L'armée israélienne, qui avait infligé onze jours de prison à un soldat ayant enfreint la loi juive en mangeant un sandwich non casher, a annulé sa peine devant la vague de protestations qu'elle a soulevée, a indiqué mercredi son porte-parole.

«En un mot comme en cent, nous avons eu tort», a écrit le porte-parole, le général Moti Almoz, sur sa page Facebook. La sanction «a été annulée et (le soldat) a pu rentrer chez lui», a-t-il ajouté.

Le soldat en question, né à Boston au Massachusetts, et récemment arrivé en Israël pour accomplir son service militaire de son plein gré, avait consommé un sandwich au porc lors d'un cours pour sous-officiers. Il en aurait même proposé autour de lui.

Or l'armée israélienne, en tant qu'institution officielle, est tenue d'appliquer la cacheroute. Le code alimentaire que prescrit le judaïsme interdit la consommation de certaines viandes comme le porc, de crustacés ou le mélange de viande et de laitage dans le même repas.

Le soldat (dont le nom n'a jamais été divulgué) a été sanctionné de 11 jours de cellule par un supérieur. Une fois divulguée, la sanction a provoqué une large indignation, même après avoir été révisée et transformée en assignation à la base.

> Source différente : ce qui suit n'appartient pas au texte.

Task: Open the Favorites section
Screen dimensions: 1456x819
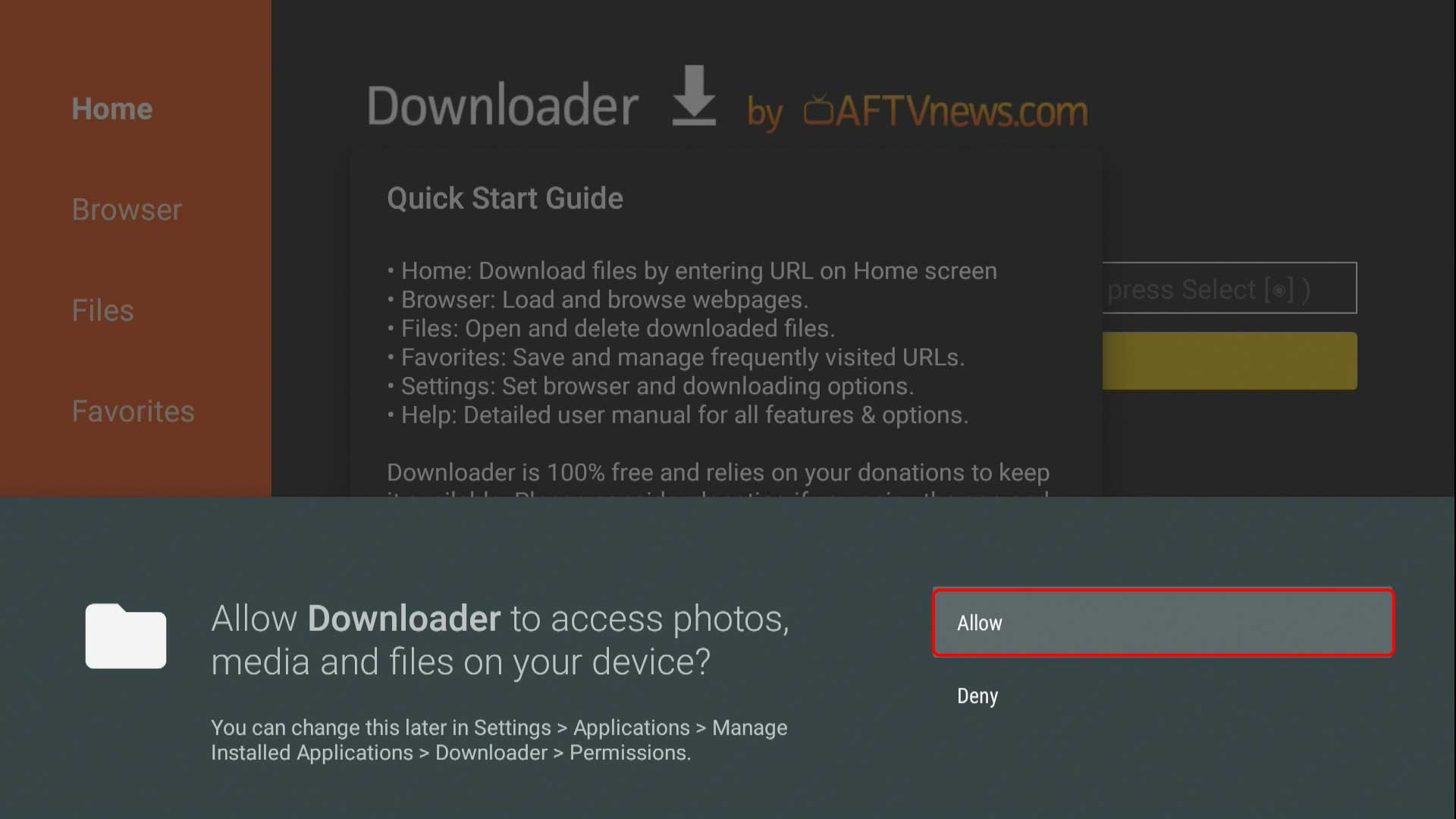Action: point(132,411)
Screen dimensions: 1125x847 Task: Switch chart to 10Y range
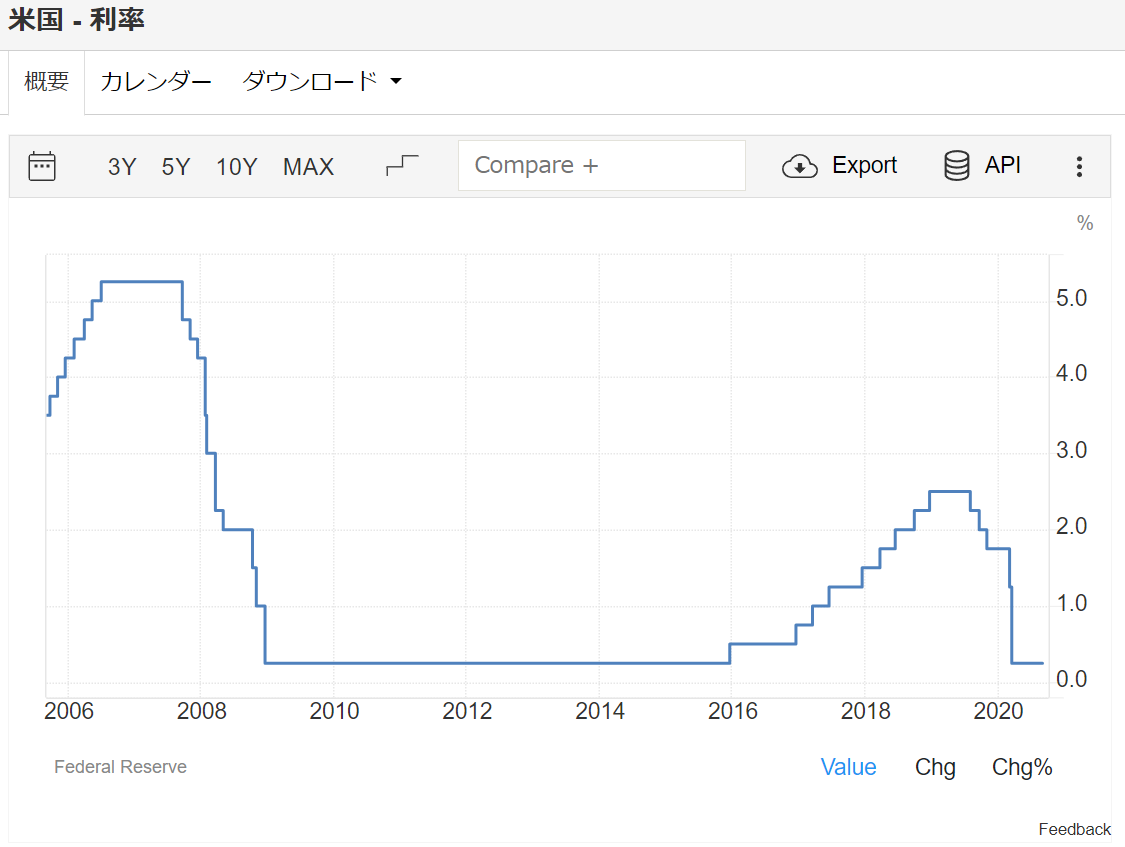click(237, 167)
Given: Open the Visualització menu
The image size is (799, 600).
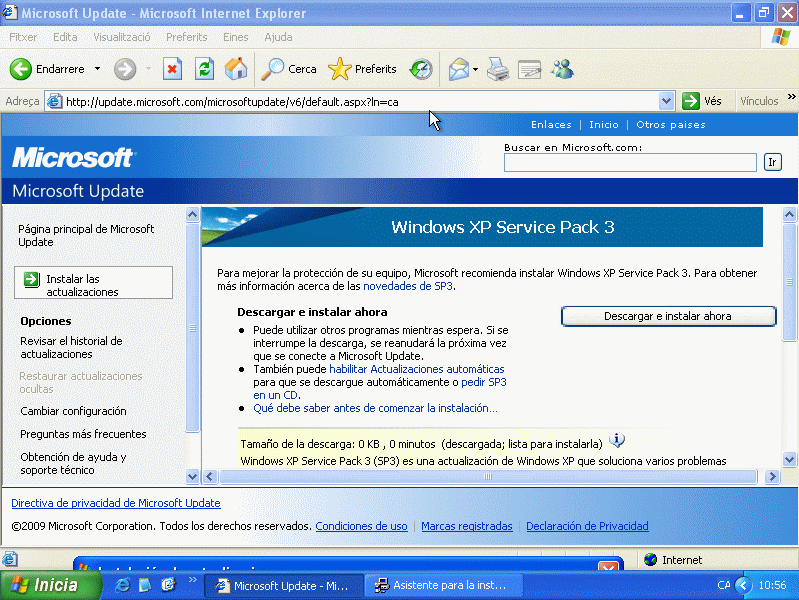Looking at the screenshot, I should tap(121, 37).
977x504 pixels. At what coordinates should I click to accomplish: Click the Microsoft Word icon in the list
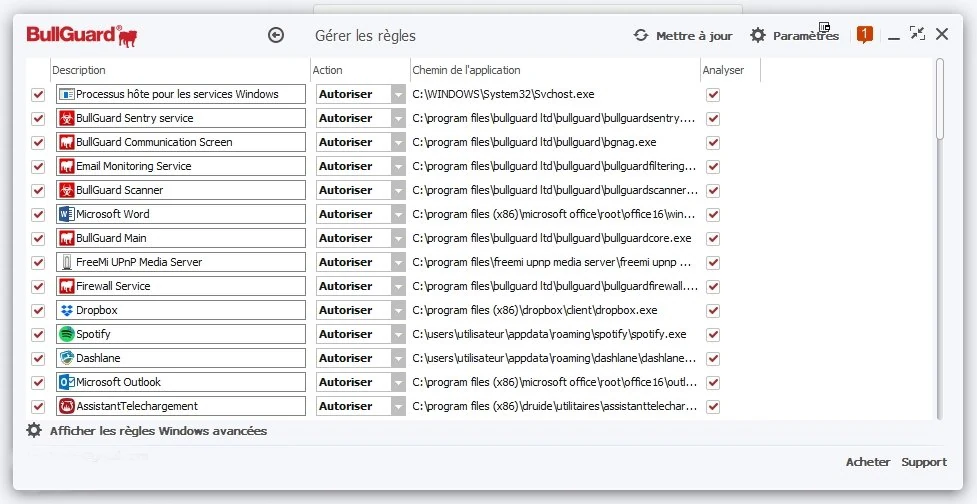[67, 214]
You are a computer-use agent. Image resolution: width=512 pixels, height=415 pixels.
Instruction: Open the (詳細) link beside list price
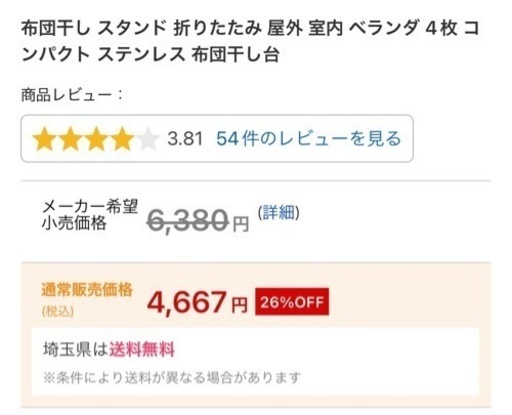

La mère du jeune homme a jugé incroyable sur sa page Facebook qu'en «2015, en Israël, mon garçon, qui a fait le choix de se porter volontaire pour le combat, soit jeté dans une prison militaire parce qu'il a mangé de la saucisse non casher», rapportait le Haaretz. La grand-mère du soldat, qui lui avait préparé son sandwich, s'est proposée pour prendre sa place au mitard. La correspondante militaire de la radio publique Carmela Menaché s'est émue qu'un officier subalterne puisse envoyer un soldat en prison pour un tel motif.

Des internautes ont comparé les règles appliquées en Israël à l'intransigeance religieuse en vigueur en Arabie saoudite. Certains, beaucoup moins nombreux, ont défendu la sanction.

L'armée a fini par annuler toute punition. «L'armée va continuer à respecter la cacheroute», a écrit son porte-parole. Mais «nous n'allons pas commencer à éplucher chaque sandwich consommé par les soldats», a-t-il dit. Il a vu dans cette controverse l'expression, au sein de l'armée, des débats dans toute la société israélienne sur de telles questions.